The Adjustment Bureau is a team of men in dark suits and felt hats who pull various maneuvers in an attempt to keep the couple apart. For reasons we’re not clear about, the Chairman (God?) of the Bureau (Heaven/Eternity?) sees trouble with this relationship. It does not fit into his “plan” for either of them.
After a series of odd and sometimes dangerous situations, David Norris, in a clandestine meeting arranged by the Bureau, is confronted by a dignified man in a suit and hat named Thompson who is some sort of senior advisor to the Chairman.
He has a serious discussion with Norris in which Norris is told in no uncertain terms that he is to no longer see Elise. Or else his memory will be erased and he’ll be, well, a blank slate for the Chairman to write whatever he wants on it.
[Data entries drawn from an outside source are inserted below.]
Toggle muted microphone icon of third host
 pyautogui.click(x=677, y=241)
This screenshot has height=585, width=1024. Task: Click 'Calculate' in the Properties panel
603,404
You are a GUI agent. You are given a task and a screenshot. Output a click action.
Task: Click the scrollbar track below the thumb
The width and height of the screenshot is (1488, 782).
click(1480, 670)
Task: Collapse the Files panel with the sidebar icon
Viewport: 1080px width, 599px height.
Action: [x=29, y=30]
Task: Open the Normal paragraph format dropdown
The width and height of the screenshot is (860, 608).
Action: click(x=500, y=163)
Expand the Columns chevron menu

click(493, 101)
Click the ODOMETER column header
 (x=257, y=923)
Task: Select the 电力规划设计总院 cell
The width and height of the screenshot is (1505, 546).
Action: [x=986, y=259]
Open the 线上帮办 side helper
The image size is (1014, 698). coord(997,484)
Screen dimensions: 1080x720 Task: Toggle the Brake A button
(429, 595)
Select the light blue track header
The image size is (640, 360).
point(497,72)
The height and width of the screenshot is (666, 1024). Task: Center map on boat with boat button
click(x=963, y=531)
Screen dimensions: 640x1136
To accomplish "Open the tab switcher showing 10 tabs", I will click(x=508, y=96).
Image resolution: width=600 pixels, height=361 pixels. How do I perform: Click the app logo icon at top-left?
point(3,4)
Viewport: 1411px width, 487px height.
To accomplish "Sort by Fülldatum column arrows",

David Norris is not the kind of man to be told what to do. Bewildered by this strange set up he responds to Thompson:
Thompson: We actually tried Free Will before. After taking you from hunting and gathering to the height of the Roman Empire, we stepped back to see how you'd do on your own. You gave us the Dark Ages for five centuries... until finally we decided we should come back in. The Chairman thought maybe we just needed to do a better job of teaching you how to ride a bike before taking the training wheels off again. So we gave you the Renaissance, the Enlightenment, the Scientific Revolution. For six hundred years, we taught you to control your impulses with reason, then in 1910, we stepped back. Within fifty years, you'd brought us World War I, the Depression, Fascism, the Holocaust and capped it off by bringing the entire planet to the brink of destruction in the Cuban Missile Crisis. At that point, a decision was taken to step back in again before you did something that even we couldn't fix. You don't have free will, David. You have the appearance of free will...You have free will over which toothpaste you use or which beverage to order at lunch, but humanity just isn't mature enough to control the important things.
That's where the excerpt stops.